La mise en place de cette libéralisation sans garde-fous, aggravée par les politiques d’austérité imposées depuis la crise bancaire de 2008, n’a pas manqué de frapper durement les populations européennes. Or la faculté d’adaptation du capitalisme – ce Protée aux appétits illimités – fait peu de cas des êtres humains, les laissés-pour-compte en priorité, acculés qu’ils sont le plus souvent à de douloureuses situations de survie. Et pourtant, selon l’économiste Bruno Colmant, « une connaissance sommaire de la science économique apprend que l’austérité et la contraction monétaire aggravent les crises […]. C’est d’ailleurs la leçon suprême de la crise des années 30 qui aurait être pu évitée par un assouplissement économique plutôt que par des politiques de rigueur[1] ».Comme quoi, au vu de la paupérisation de nos sociétés, une minorité de richissimes accaparant les plus grosses fortunes de la planète, on pourrait légitimement se demander si certaines médecines ne sont en définitive pas pires que le mal qu’elles sont censées combattre…

L’austérité, seul remède à la crise des finances publiques ? On en est toujours là dans l’Union européenne, en dépit de plusieurs voix qui crient casse-cou, telles celle émanant du Mouvement des économistes atterrés et celle de Bernard Maris qui s’est malheureusement tue à la suite de l’attaque meurtrière de Charlie Hebdo le 7 janvier dernier. Elles confirment en tout cas que l’économie est loin d’être une science exacte et que, à tout prendre, elle pourrait bien se trouver prisonnière d’une nasse de présupposés idéologiques. Lesquels justifieraient après-coup des situations acquises et empêcheraient dès lors l’émergence de projets de société plus équitables.
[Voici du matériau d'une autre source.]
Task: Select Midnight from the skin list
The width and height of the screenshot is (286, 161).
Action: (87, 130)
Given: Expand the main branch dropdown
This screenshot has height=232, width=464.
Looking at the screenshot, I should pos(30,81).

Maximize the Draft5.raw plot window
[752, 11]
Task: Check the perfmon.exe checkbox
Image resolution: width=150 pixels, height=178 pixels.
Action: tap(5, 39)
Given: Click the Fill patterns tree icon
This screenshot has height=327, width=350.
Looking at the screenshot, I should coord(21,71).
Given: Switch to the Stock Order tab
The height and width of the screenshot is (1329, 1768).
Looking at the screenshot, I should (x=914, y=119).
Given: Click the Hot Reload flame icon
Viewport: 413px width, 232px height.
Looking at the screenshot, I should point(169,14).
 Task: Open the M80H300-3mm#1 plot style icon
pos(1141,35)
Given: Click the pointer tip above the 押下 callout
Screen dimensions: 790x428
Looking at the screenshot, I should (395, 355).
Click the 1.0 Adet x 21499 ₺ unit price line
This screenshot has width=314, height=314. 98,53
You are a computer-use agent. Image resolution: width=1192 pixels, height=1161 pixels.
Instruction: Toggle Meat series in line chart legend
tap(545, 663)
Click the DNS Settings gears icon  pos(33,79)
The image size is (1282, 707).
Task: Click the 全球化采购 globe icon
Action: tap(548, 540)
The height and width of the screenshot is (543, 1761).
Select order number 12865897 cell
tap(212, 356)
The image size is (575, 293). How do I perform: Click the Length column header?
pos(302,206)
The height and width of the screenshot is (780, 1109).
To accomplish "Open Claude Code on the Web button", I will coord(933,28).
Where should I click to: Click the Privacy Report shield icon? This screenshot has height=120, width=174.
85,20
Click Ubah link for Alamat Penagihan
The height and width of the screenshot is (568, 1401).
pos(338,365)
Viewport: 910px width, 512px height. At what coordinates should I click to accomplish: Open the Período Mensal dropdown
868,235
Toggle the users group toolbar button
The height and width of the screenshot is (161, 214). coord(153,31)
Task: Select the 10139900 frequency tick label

Rares jusqu’à présent sont les gouvernements qui osent, comme jadis dans l’Amérique du New Deal, proposer des politiques alternatives : relancer l’investissement public, par exemple. Peut-être conviendrait-il que, le nez dans le guidon de la gestion quotidienne, leurs membres osent relever la tête et sortir un tant soit peu d’un programme qui les empêche d’entrevoir d’autres horizons possibles.

  1. Le 15e jour du mois, n° 241, février 2015.